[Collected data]
———
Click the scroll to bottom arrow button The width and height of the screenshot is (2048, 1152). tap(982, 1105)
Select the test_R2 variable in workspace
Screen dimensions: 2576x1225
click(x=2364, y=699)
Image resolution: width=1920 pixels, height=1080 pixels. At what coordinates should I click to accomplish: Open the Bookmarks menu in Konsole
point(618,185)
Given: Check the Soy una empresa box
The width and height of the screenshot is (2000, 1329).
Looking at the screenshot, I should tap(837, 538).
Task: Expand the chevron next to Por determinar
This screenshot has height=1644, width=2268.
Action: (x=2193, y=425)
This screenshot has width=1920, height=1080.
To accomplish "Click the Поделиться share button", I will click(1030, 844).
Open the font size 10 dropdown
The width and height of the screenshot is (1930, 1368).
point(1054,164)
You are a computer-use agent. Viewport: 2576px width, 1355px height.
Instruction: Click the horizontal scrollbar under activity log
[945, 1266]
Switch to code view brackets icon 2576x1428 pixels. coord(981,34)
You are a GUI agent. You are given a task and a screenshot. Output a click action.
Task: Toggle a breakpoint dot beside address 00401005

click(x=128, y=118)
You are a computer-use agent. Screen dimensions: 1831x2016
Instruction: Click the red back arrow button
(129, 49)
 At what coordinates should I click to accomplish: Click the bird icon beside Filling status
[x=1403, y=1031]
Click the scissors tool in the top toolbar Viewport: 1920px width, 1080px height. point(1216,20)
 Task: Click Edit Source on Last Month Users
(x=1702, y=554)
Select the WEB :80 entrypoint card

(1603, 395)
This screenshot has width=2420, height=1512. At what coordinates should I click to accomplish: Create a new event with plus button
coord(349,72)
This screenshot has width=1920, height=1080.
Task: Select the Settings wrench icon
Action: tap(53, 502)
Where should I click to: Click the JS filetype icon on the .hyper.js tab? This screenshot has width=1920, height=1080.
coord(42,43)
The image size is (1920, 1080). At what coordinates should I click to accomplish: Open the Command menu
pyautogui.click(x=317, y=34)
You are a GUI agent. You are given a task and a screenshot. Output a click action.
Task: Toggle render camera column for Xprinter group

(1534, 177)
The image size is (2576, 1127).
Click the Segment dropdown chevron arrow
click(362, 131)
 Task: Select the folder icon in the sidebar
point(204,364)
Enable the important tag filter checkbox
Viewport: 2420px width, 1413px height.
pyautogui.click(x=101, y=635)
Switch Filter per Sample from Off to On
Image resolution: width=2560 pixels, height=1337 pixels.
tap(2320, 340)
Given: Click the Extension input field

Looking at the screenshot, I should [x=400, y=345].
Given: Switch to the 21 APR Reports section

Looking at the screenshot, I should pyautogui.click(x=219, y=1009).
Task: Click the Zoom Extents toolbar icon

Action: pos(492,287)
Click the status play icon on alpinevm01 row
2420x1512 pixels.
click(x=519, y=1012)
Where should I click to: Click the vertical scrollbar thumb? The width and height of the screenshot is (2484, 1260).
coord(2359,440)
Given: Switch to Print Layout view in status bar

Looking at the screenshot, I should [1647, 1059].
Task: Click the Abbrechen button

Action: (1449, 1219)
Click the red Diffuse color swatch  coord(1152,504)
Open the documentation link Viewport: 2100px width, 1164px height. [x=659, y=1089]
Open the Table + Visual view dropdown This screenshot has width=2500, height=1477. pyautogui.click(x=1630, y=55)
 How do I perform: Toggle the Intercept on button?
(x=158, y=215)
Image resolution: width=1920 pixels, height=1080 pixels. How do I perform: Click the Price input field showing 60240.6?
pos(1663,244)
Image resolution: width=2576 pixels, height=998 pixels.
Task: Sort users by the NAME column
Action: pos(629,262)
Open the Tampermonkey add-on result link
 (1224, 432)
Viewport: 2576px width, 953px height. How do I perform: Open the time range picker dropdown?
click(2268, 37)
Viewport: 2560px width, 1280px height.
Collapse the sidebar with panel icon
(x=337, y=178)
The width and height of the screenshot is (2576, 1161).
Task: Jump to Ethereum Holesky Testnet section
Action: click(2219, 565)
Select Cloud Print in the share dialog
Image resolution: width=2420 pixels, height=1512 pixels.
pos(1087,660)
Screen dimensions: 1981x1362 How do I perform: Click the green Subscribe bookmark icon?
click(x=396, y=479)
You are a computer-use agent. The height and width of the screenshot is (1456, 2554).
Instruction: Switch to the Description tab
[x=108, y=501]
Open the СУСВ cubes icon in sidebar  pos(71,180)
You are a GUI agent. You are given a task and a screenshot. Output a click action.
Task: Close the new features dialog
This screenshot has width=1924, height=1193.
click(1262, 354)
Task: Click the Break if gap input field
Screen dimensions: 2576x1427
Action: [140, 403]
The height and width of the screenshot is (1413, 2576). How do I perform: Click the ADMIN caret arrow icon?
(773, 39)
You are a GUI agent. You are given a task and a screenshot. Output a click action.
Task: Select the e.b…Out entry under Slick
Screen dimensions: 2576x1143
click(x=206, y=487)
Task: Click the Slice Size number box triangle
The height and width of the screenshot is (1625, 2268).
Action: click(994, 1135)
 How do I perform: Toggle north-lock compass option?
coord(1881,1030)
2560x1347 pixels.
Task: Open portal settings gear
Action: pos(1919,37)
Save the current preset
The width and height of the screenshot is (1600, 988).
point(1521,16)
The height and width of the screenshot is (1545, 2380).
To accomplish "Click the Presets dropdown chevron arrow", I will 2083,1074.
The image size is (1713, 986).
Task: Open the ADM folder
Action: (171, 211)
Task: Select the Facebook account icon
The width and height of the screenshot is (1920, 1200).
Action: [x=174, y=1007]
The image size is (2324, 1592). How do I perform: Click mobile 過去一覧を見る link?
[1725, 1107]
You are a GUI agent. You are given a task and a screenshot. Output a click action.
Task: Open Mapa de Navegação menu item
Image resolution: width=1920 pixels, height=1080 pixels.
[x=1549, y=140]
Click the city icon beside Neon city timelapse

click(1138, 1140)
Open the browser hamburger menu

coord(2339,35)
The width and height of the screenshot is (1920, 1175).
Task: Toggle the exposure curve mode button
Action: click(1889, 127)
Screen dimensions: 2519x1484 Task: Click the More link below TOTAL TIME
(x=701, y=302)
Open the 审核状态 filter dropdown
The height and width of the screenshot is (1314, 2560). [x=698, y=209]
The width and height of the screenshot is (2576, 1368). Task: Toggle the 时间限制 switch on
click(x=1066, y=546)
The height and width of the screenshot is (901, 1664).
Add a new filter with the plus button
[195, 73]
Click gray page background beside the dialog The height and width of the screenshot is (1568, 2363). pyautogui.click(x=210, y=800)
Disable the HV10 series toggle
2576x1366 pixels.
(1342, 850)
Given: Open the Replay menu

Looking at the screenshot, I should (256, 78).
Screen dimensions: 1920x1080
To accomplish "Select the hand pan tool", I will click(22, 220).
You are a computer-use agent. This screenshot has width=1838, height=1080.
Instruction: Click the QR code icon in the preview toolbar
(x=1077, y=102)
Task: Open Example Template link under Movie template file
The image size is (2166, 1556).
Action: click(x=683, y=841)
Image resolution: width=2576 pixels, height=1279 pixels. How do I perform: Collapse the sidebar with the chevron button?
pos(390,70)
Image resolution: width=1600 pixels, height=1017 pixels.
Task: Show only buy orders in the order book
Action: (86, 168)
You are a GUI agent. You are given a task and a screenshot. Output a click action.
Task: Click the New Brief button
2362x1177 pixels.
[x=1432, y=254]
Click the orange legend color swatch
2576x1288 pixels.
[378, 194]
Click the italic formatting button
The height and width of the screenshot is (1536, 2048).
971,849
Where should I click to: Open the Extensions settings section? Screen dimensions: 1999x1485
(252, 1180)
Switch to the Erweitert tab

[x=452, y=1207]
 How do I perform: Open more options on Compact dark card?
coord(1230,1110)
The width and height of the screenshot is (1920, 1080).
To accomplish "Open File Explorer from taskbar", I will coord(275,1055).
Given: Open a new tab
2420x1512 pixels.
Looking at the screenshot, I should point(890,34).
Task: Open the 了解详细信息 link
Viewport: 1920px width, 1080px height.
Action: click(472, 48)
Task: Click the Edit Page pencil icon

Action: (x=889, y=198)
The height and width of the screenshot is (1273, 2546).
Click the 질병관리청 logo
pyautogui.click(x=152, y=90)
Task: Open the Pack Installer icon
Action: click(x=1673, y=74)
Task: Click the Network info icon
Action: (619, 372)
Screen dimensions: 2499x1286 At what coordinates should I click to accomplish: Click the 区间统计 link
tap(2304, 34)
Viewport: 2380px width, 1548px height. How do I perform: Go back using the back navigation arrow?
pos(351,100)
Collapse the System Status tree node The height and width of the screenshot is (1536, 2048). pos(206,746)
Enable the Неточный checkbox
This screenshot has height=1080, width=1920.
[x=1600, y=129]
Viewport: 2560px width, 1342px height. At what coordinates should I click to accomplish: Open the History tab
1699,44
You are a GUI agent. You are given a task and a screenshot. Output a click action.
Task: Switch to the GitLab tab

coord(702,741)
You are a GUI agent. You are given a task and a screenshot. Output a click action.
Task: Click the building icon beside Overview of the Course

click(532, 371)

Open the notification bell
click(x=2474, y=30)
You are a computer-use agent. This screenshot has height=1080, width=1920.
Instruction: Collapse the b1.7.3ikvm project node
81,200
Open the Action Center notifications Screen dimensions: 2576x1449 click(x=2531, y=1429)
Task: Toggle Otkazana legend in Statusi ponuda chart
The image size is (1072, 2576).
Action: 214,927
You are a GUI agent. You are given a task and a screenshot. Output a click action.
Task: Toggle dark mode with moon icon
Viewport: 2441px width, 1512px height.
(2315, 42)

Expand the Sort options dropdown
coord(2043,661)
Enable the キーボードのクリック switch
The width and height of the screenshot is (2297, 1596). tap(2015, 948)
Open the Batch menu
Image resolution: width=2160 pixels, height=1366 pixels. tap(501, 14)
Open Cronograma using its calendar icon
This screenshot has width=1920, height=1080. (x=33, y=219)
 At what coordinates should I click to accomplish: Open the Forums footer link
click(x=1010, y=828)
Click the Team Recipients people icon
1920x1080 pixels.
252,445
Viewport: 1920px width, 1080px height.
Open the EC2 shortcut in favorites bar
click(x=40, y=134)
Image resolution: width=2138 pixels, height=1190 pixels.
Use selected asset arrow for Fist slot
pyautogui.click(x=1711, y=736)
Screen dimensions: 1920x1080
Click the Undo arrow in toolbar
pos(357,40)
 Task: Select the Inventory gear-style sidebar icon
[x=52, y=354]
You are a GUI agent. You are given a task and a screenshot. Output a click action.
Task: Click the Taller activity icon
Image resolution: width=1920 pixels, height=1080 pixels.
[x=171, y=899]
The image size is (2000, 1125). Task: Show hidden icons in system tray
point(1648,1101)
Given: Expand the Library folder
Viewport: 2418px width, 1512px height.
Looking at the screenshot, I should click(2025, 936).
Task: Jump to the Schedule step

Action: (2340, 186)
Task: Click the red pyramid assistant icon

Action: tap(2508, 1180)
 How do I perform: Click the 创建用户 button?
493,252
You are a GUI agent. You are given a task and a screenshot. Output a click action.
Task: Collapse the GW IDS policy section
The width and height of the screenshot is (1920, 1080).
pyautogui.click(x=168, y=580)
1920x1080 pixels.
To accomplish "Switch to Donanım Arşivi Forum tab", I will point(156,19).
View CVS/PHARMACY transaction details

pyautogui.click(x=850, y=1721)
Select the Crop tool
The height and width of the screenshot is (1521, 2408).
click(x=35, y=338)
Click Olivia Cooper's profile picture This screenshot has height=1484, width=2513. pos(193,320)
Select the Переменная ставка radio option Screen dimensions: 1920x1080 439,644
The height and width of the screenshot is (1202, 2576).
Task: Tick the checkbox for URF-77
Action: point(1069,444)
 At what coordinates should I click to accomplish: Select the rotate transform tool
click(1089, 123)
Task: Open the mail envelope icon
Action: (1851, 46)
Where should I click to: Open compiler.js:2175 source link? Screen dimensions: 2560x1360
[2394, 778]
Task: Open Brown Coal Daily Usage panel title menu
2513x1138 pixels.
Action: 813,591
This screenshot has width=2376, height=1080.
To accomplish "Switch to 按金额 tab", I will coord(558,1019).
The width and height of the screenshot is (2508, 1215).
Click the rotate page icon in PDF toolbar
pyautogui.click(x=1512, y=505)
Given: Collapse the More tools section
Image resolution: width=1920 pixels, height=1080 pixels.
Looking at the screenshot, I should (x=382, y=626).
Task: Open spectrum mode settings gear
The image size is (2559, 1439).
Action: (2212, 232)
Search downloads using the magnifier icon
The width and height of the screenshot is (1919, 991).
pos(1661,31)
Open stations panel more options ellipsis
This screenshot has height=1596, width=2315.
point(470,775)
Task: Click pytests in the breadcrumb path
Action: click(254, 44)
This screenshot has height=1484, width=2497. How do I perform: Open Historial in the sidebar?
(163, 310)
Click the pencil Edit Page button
———
_Instructions to follow_
Looking at the data above, count every line holding the word "color" and state only the count.

_Response area_
2